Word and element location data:
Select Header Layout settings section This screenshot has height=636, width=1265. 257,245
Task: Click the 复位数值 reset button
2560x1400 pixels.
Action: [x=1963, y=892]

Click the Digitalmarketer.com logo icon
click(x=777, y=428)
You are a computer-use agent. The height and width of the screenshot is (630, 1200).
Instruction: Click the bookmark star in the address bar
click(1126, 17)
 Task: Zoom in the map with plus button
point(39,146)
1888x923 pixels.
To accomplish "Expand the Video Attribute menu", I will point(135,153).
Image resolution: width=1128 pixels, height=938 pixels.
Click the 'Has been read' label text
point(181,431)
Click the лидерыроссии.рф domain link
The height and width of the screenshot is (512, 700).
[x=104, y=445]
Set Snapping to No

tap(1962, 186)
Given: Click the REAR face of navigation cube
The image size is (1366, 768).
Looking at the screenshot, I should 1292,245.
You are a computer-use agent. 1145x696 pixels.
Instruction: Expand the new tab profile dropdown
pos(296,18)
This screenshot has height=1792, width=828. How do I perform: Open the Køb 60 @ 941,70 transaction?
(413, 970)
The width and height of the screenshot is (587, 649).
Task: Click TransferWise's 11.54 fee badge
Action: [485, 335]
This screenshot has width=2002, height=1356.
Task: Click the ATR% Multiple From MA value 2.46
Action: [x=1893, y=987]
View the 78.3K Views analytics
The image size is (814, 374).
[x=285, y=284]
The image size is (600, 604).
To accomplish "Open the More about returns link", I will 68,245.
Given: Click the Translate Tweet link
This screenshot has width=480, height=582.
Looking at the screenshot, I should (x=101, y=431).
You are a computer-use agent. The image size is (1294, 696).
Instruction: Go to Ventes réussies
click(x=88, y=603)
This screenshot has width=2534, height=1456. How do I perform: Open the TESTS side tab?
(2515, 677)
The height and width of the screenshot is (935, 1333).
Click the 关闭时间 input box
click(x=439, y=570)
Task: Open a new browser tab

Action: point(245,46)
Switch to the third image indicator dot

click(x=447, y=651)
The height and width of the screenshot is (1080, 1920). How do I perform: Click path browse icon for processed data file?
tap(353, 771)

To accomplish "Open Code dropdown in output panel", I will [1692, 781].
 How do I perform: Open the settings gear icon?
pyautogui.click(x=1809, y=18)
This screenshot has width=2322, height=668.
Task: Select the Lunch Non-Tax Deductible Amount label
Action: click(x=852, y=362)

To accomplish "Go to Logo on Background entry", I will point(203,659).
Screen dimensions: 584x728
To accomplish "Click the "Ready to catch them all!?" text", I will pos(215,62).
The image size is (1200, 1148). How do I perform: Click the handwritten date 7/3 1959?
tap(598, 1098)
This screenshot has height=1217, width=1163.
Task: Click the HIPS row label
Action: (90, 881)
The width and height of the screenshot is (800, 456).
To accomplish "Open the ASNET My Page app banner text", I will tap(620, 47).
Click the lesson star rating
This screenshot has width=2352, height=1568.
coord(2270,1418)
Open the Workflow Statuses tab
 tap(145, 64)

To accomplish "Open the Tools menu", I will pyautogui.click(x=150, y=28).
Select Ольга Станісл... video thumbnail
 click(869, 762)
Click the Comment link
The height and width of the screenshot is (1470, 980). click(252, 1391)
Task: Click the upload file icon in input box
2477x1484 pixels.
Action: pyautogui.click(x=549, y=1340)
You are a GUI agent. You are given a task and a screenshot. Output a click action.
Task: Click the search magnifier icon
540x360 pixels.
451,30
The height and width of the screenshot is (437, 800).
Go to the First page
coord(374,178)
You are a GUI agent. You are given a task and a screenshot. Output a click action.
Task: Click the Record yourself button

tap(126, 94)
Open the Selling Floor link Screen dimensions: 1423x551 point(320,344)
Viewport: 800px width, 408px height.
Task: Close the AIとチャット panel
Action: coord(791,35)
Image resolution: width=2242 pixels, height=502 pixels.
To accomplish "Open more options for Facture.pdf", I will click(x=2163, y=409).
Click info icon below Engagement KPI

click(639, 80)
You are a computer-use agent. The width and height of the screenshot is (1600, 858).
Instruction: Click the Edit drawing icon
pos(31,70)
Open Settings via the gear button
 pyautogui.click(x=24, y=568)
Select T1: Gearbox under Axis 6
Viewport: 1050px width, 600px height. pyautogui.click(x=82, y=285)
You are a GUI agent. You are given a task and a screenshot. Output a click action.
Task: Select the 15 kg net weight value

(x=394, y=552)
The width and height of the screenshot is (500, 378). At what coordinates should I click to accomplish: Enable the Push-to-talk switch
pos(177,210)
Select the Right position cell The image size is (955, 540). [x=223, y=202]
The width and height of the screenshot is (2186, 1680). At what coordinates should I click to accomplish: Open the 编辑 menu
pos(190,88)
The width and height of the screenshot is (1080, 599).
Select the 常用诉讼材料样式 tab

**Task**: Starting at the first row and stopping after the line that contains "tap(353, 771)", give only those lines as a JSON list of strings, one string per line, with blank lines omitted.

**Reply**:
[
  "Select Header Layout settings section This screenshot has height=636, width=1265. 257,245",
  "Task: Click the 复位数值 reset button",
  "2560x1400 pixels.",
  "Action: [x=1963, y=892]",
  "Click the Digitalmarketer.com logo icon",
  "click(x=777, y=428)",
  "You are a computer-use agent. The height and width of the screenshot is (630, 1200).",
  "Instruction: Click the bookmark star in the address bar",
  "click(1126, 17)",
  " Task: Zoom in the map with plus button",
  "point(39,146)",
  "1888x923 pixels.",
  "To accomplish \"Expand the Video Attribute menu\", I will point(135,153).",
  "Image resolution: width=1128 pixels, height=938 pixels.",
  "Click the 'Has been read' label text",
  "point(181,431)",
  "Click the лидерыроссии.рф domain link",
  "The height and width of the screenshot is (512, 700).",
  "[x=104, y=445]",
  "Set Snapping to No",
  "tap(1962, 186)",
  "Given: Click the REAR face of navigation cube",
  "The image size is (1366, 768).",
  "Looking at the screenshot, I should 1292,245.",
  "You are a computer-use agent. 1145x696 pixels.",
  "Instruction: Expand the new tab profile dropdown",
  "pos(296,18)",
  "This screenshot has height=1792, width=828. How do I perform: Open the Køb 60 @ 941,70 transaction?",
  "(413, 970)",
  "The width and height of the screenshot is (587, 649).",
  "Task: Click TransferWise's 11.54 fee badge",
  "Action: [485, 335]",
  "This screenshot has width=2002, height=1356.",
  "Task: Click the ATR% Multiple From MA value 2.46",
  "Action: [x=1893, y=987]",
  "View the 78.3K Views analytics",
  "The image size is (814, 374).",
  "[x=285, y=284]",
  "The image size is (600, 604).",
  "To accomplish \"Open the More about returns link\", I will 68,245.",
  "Given: Click the Translate Tweet link",
  "This screenshot has width=480, height=582.",
  "Looking at the screenshot, I should (x=101, y=431).",
  "You are a computer-use agent. The image size is (1294, 696).",
  "Instruction: Go to Ventes réussies",
  "click(x=88, y=603)",
  "This screenshot has width=2534, height=1456. How do I perform: Open the TESTS side tab?",
  "(2515, 677)",
  "The height and width of the screenshot is (935, 1333).",
  "Click the 关闭时间 input box",
  "click(x=439, y=570)",
  "Task: Open a new browser tab",
  "Action: point(245,46)",
  "Switch to the third image indicator dot",
  "click(x=447, y=651)",
  "The height and width of the screenshot is (1080, 1920). How do I perform: Click path browse icon for processed data file?",
  "tap(353, 771)"
]